= What to work on =
Pick up the personal essay on making art, given below, after its final sentence and continue writing it.

= Passage to read =
— begin —
My art is an expression of the inner child who lives within me. The one who has been squashed, crapped on, booed, chided, beaten down, put down, insulted, and abused over the course of my life. All those words are being brushed aside because of TAW and what I’ve learned by reading the book, writing my morning pages every single day since I started them, and doing the chapter tasks.
Not Just For Writers
I told my daughter Haley the other night that she should start working in her own book. That it would change her life. Then she threw more wood on the fire of the past saying “I don’t want to be an artist. You’re always broke.” Ouch.
I’ve had a hard eight years of life and no, I’m not making as much money these days as I used to. But more importantly, emotionally and mentally, I’m the happiest I’ve ever been in my life. I’d trade that for lots of money and the problems that come with them any day of the week. Would it have been nice to have more disposable income? Without a doubt. My life would be even more drastically different had that been the case. But God has also used this opportunity to teach me much about life that I was missing.
I’ve never been much for material things. I want a reliable car, a roof over my head, my Macs, Canon camera equipment, and oil paints and canvases, a comfortable bed to sleep in, health care, healthy food to eat, and enough furniture to be able to sit in a chair and watch TV on rare occasions. The car is somewhat on the fritz right now, which is troubling, and income is shallow. But I have most of those other things and they’re helping me in my experience with life. They are helping me write my book. Two weeks ago I made my first short film on Zelda Fitzgerald. And because I’ve made changes in my food lifestyle, weight is falling off my body. My back injury the past year has hurt me in many ways and held me back. That issue is being addressed through legal channels.
— end —
= Material =
— begin —
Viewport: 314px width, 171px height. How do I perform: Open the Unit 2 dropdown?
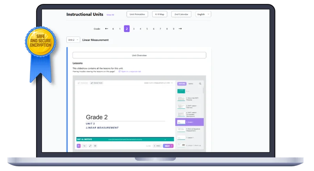pyautogui.click(x=73, y=40)
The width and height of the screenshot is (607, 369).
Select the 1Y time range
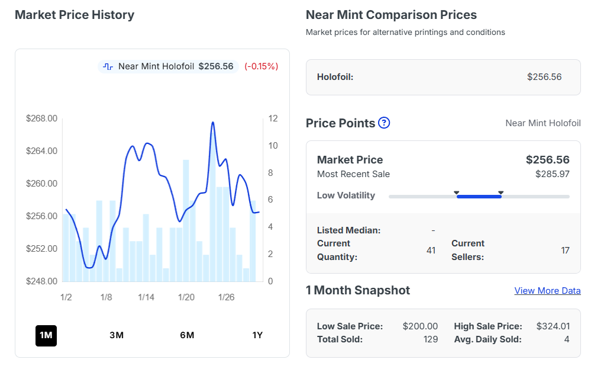click(x=257, y=335)
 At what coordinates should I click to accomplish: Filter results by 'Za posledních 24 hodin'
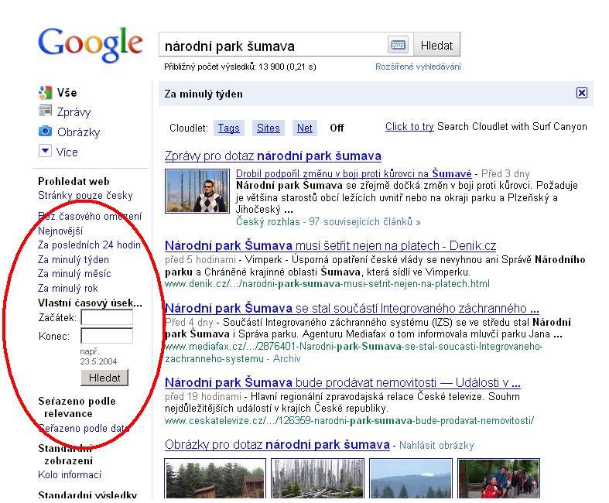tap(89, 245)
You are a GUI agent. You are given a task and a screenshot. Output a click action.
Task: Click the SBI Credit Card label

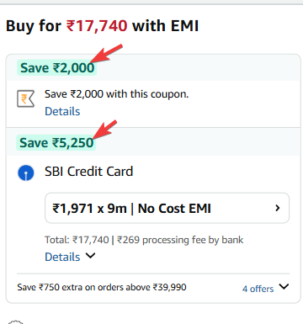[x=89, y=172]
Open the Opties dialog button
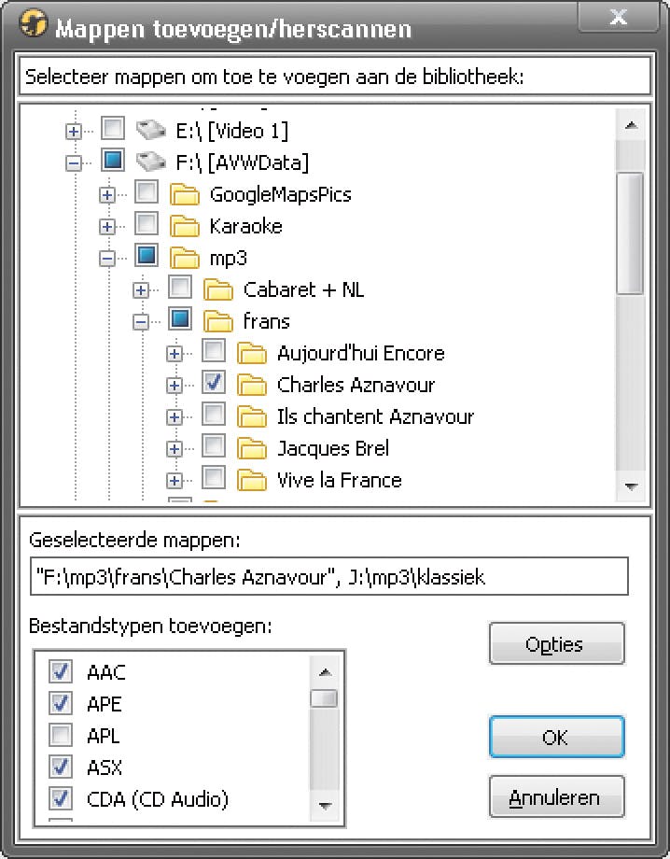This screenshot has height=859, width=670. (x=555, y=644)
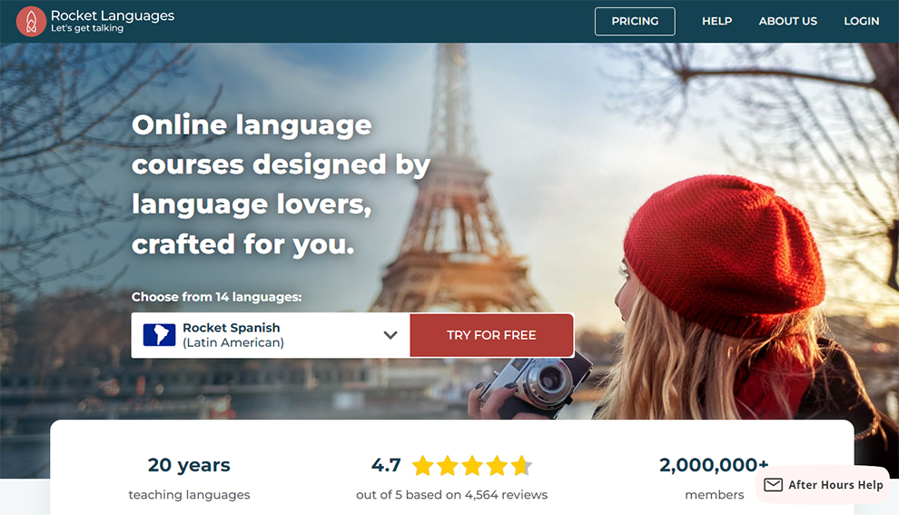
— end —
= Expected output =
What is most important to me though is how close I’ve grown to God and seen that God, as the great creator, created me, you and the world around me. He made the world in seven days according to the Bible, but he didn’t just stop creating then. He still does it today. And in me, he has given the ability to create new stories, new films, new colors, new paintings, new building designs, new whatever he and I can pair up together to dream.
That’s the satisfaction I have from 11 weeks of reading and working in The Artist’s Way. One does not have to be a writer, or a self-declared artist to gain something from this book, but I will almost bet anyone who follows it methodically, working one chapter a week and then doing all the exercises, writing the morning pages, and doing the weekly artists days will find such a dramatic change in their lives, they’ll never regret having invested the time.
My favorite shot in the short film, “Zelda, Almost Home.” The tunnel leads to Riverfront Park in Montgomery, Alabama.
A short film about Zelda Sayre Fitzgerald and a ghostly return home.
The premise for the short film Zelda, Almost Home is quite simple: Zelda Sayre Fitzgerald, born in Montgomery, Alabama in 1900, lived a wild and tumultuous life with the author of The Great Gatsby, F. Scott Fitzgerald, whom she met in 1918. What if she returns still as a ghost?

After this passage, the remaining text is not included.